▸ **DATA SUPPLIED**:
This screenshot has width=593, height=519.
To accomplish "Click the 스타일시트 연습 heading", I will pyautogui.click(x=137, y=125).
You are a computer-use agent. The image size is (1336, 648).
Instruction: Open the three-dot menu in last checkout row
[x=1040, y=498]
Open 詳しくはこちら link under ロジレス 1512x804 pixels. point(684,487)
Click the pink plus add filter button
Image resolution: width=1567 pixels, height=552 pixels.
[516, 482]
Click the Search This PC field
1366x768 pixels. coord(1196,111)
==
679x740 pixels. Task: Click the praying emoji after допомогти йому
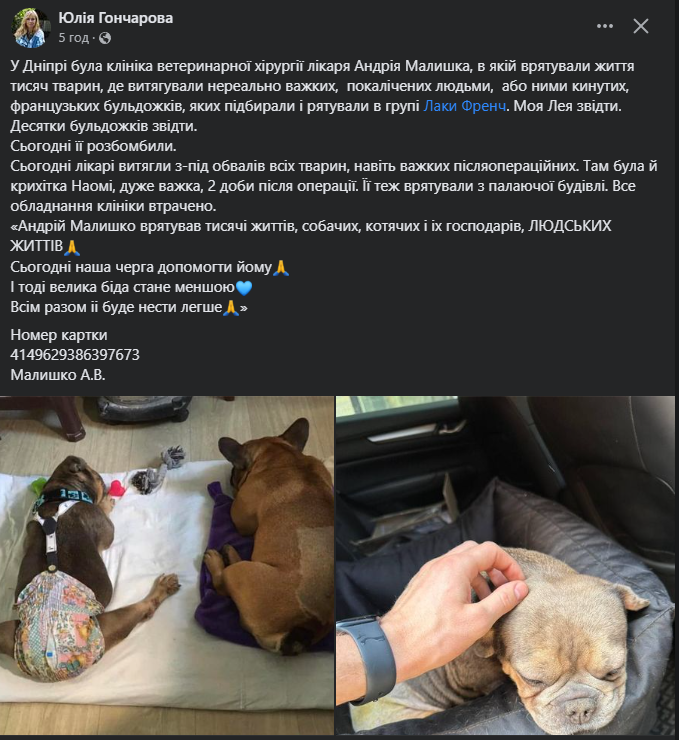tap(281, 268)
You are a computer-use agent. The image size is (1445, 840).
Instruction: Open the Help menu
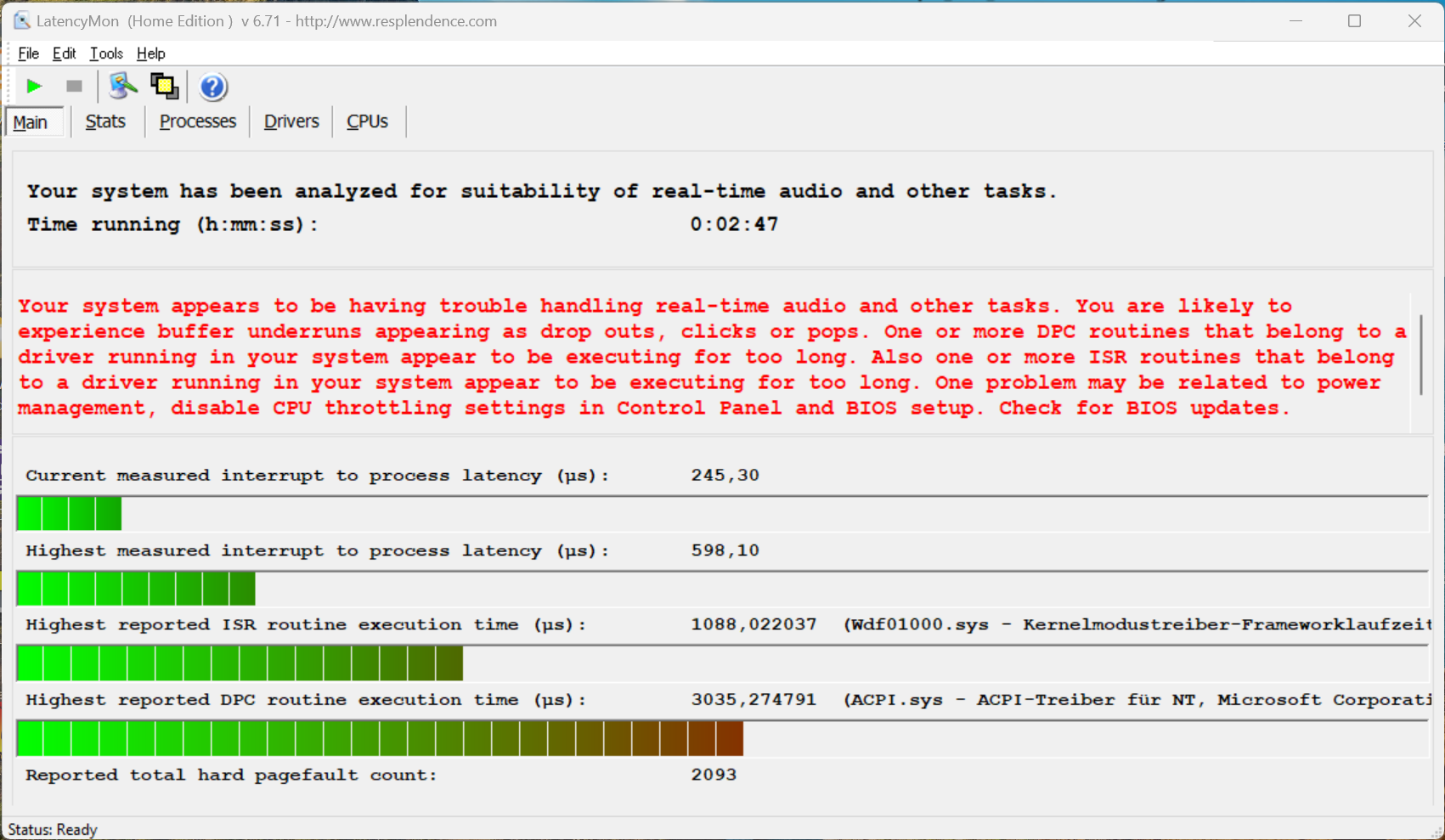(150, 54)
...
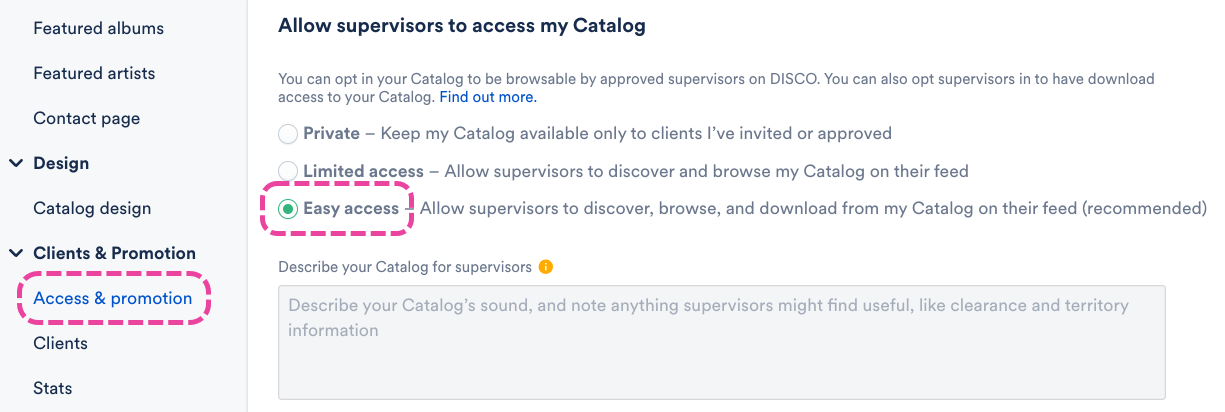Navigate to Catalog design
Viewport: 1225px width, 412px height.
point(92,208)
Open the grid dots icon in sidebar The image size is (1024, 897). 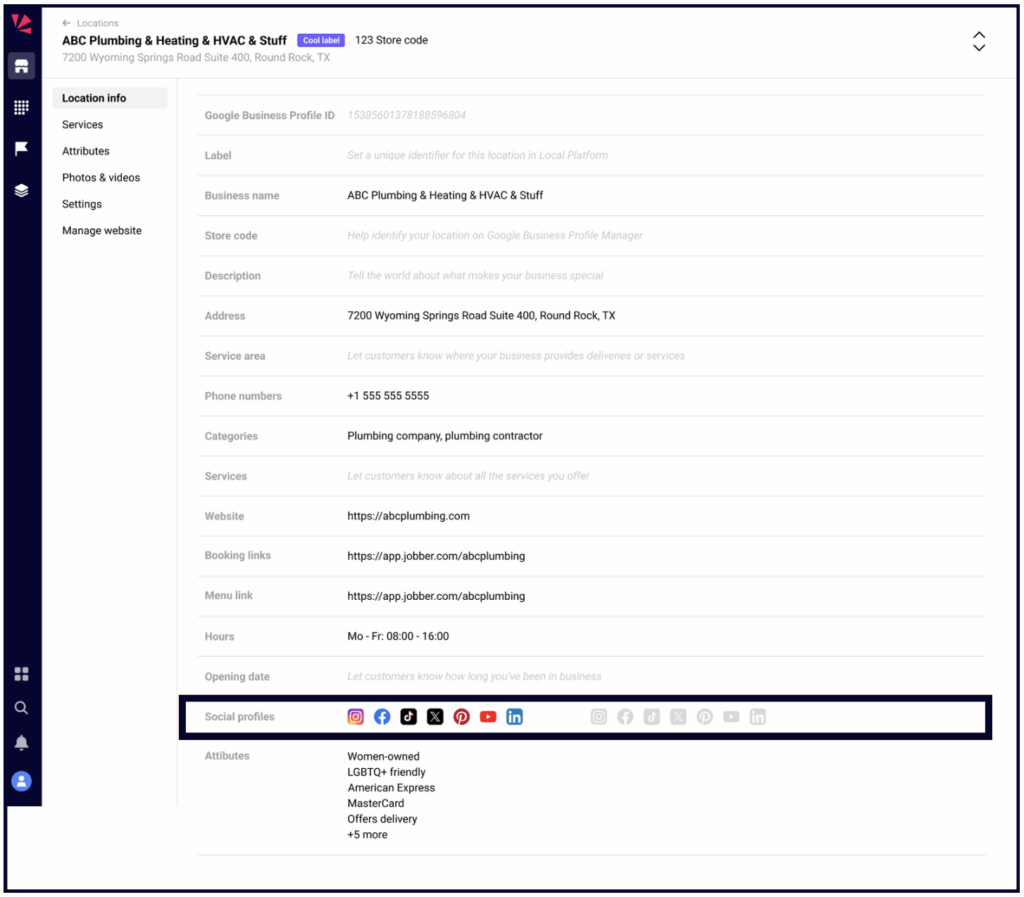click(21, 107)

▸ **WORK REQUIRED**:
Scan the data above and copy each line containing the word "computer".

▸ **EXERCISE OUTPUT**:
You are a computer-use agent. The image size is (1336, 648).
You are a computer-use agent. The image size is (1445, 840).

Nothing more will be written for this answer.